Пыль засыпается внутрь топорной кожаной обуви – после зимы непременно натрешь сандалиями большие круглые водянки, а потом они лопнут, особенно если сразу влезть в сандалии мокрыми ногами; и ковыляешь с речки до дома кое-как и, сорвав у дороги крупный, словно вздутый темно-зеленый лист подорожника, поплюешь на него и приложишь к ранке. Дома есть пластырь в аптечке, висящей на стене в кухне.

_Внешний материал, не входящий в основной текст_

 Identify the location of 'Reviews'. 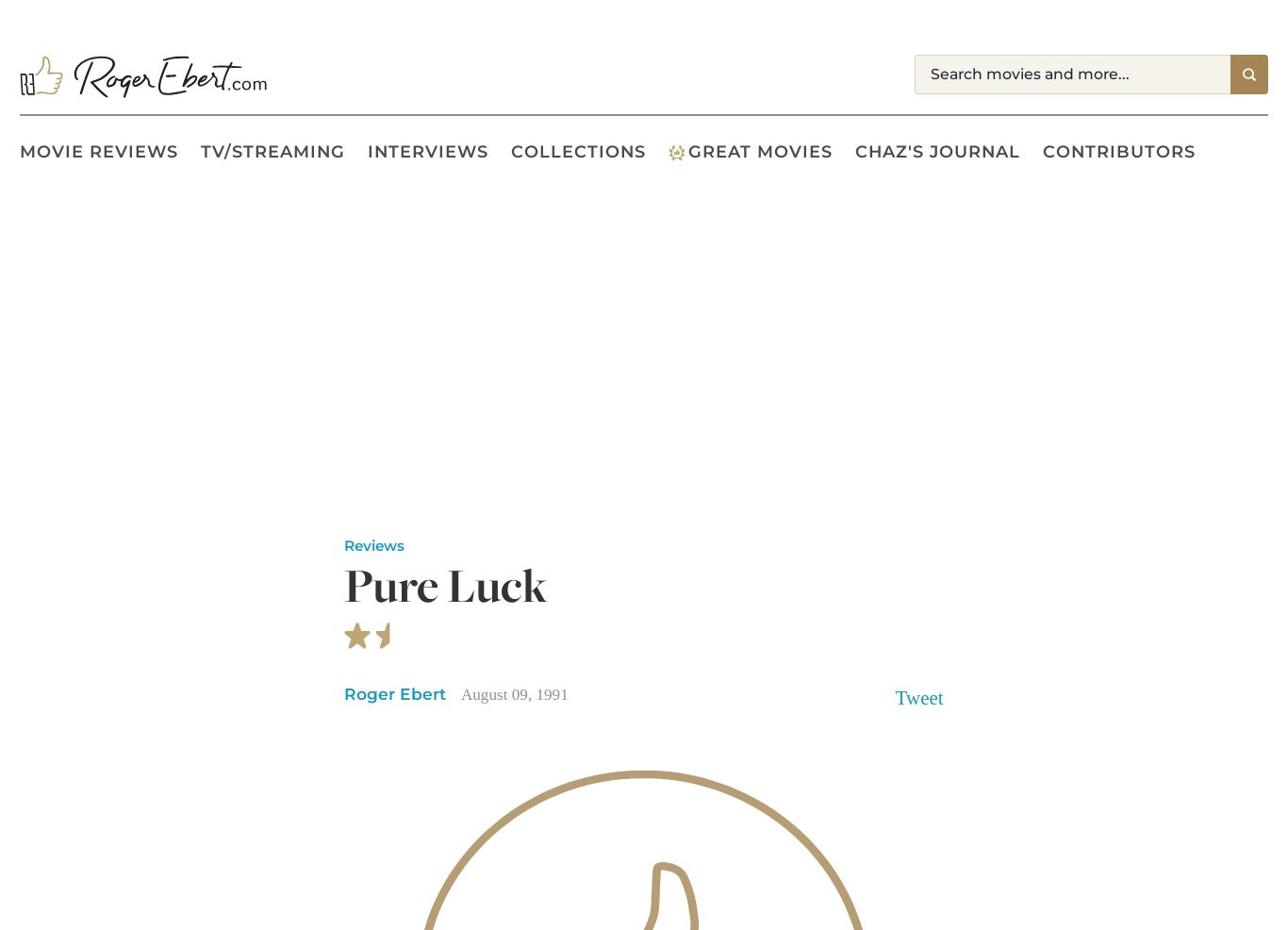
(342, 544).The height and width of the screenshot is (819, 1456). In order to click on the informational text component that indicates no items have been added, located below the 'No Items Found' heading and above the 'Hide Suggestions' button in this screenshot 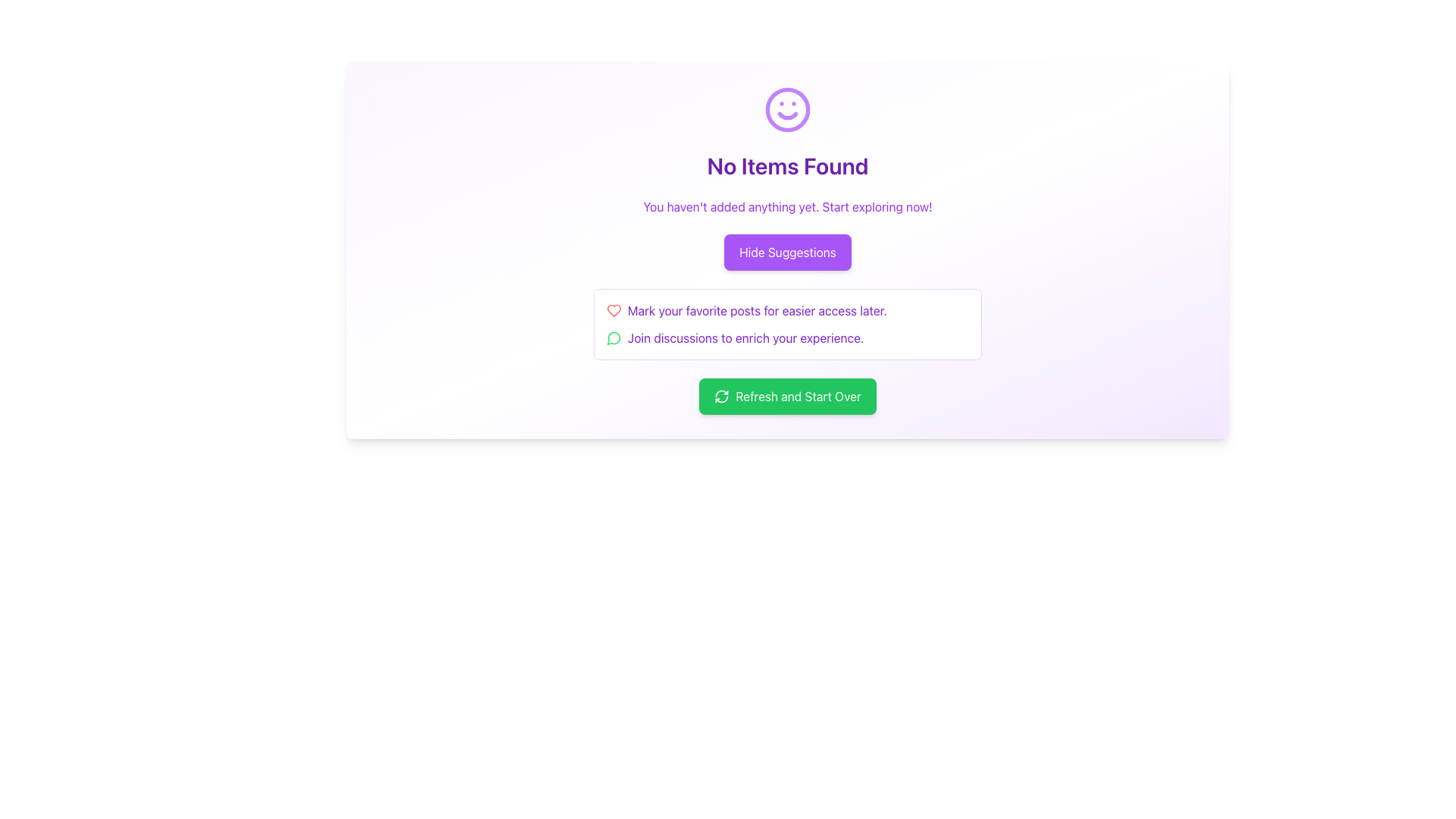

Деревянный ящичек с красным крестом, а в нем пузырьки с йодом и зеленкой, рыбьим жиром от золотухи и картонными серыми коробочками из центральной аптеки, составленными одна на другую, и в каждой несколько неиспользованных порошков, свернутых из папиросной бумаги, а на коробочках написано острым почерком: «Отпущено по рецепту». Еще в аптечке хранятся банка с вазелином и тройчатка «от головы», на которую не нужен рецепт, – шесть таблеток в крохотной картоночке. Да, и еще в длинной бутылке с торчащей жесткой сигнатуркой болтушка от почесухи, которой мать щедро смазывает его расчесанные руки и ноги, – его кожа не любит травы, это называется красивым словом «аллергия», – но траву нужно рвать каждый день, аж пока не выпадет снег, и тогда ненасытные ушастые твари перейдут на сено. Однако сено нужно покупать, а трава растет даром… и он рвет и рвет ее, и на руках тоже сначала вспухают красные желваки, а потом образуются твердые мозоли, почти как у отца.

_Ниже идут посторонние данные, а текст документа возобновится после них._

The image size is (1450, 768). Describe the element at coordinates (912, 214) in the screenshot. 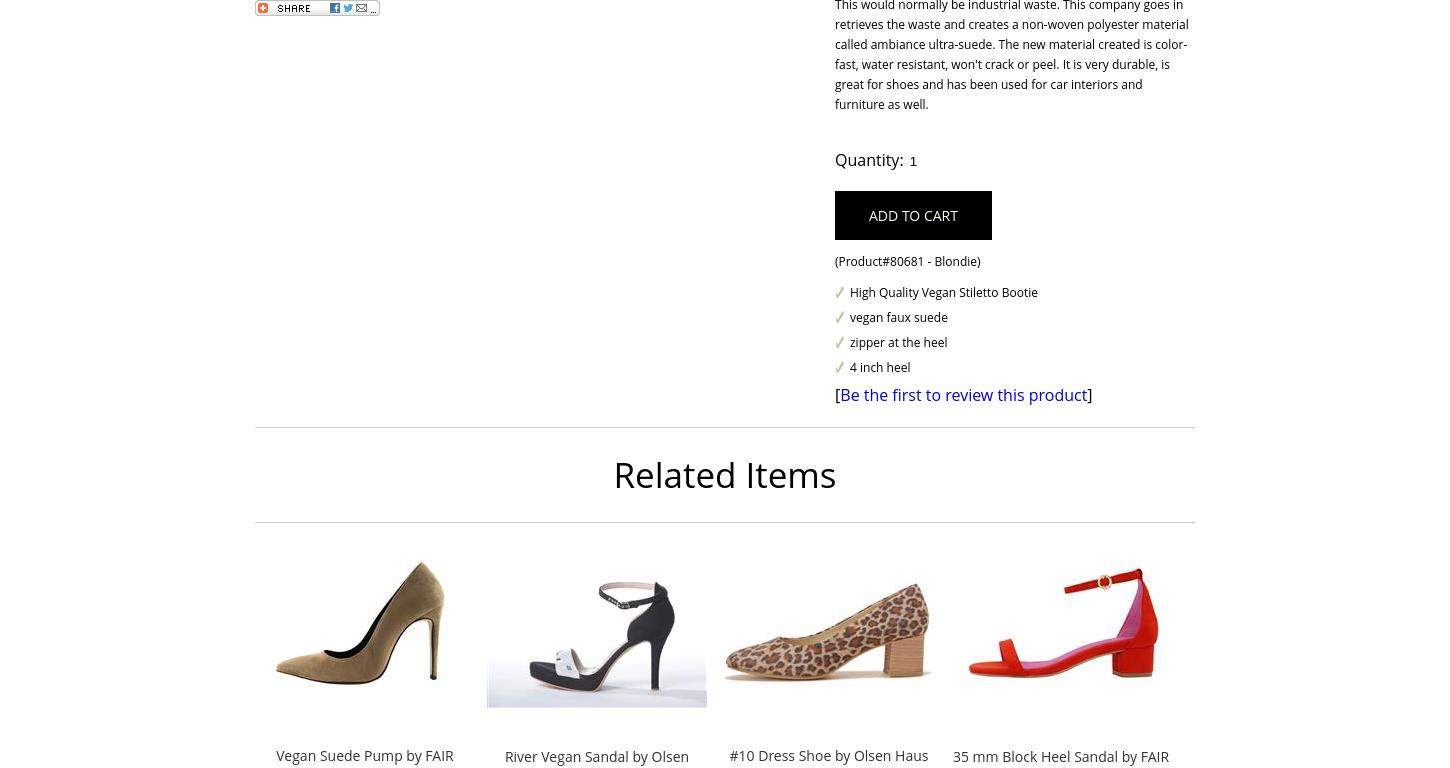

I see `'ADD TO CART'` at that location.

Встав на табурет, он достает из аптечки катушку липкого пластыря, отрезает кусочки и налепливает на натертые сандалиями круглые кровоточащие ранки: вот так уже хорошо! Матери нет дома, и это тоже хорошо, иначе не миновать бы ему жгучей зеленки прямо на оголенное мясо. Мать дует – но это нисколько не помогает; отец поднимает глаза от газеты и называет его тряпкой. Настоящие мужчины не кричат и не плачут… Почему? Мать постоянно кричит на отца, а тот – на нее. Когда его нет дома, мать собачится с бабкой и орут обе. А потом еще и плачут. Баба Поля, крупная, рыхлая, дородная, ненавидит тощую, мелкую, злую и дерганую сноху. «Ма-а-атема-а-атика! – прищурившись, тянет она. – На-а-аука! В одну трубу втекает, а в другую вытека-а-ает!» – И демонстративно шмякает селедкой о кухонный стол. Дефицитную селедку дали в продуктовом наборе к празднику 1 Мая. На столе подстелена бумажка – разворот из газеты «Труд». Есть еще газета «Правда», но ее брать для своих дел бабка почему-то опасается – не потому ли, что там вечно печатают государственные портреты? Остатки газеты бабка порежет ножницами и засунет в выцветшую матерчатую сумку в сортире во дворе; еще часть уйдет на растопку. Баба Поля вечно мерзнет, поэтому зимой у них всегда жарко. Потолки низкие, и, хотя окна не такие подслеповатые, как в большей части окрестных домишек, в комнатах почти всегда полутемно: накрахмаленный тюль, шторы, топорщащиеся колючими листьями столетники в горшках, а в самую жару бабка еще и ставни закрывает. Со стороны улицы света больше, но туда бабка его не пускает: «зала» не для его занятий. Там вообще никто не живет: он спит в одной комнатушке с бабой Полей, а мать с отцом – в такой же тесной клетушке с другого боку. «Свой дом! – гордо говорит бабка всем, кто не ленится ее слушать. – Не коммуналка какая!» В зале господствует красный цвет: красно-коричневые крашеные полы, красная плюшевая скатерть на круглом столе, буфет с салфетками «ришелье» и чайным сервизом – красным с золотой каемкой. Еще наличествуют синяя ваза, в которую никогда не наливают воду, потому что дно у нее треснуло, диван, бордовые шторы и стулья. У стульев скользкие кожаные сиденья, а в дерево вбито очень много потускневших латунных гвоздиков. В синей вазе – пластиковые государственно-красные гвоздики. В родительской комнате пахнет мамиными духами «Красная Москва» и отцовскими папиросами, у них с бабкой – чернилами, печкой и растиркой от радикулита с пчелиным ядом.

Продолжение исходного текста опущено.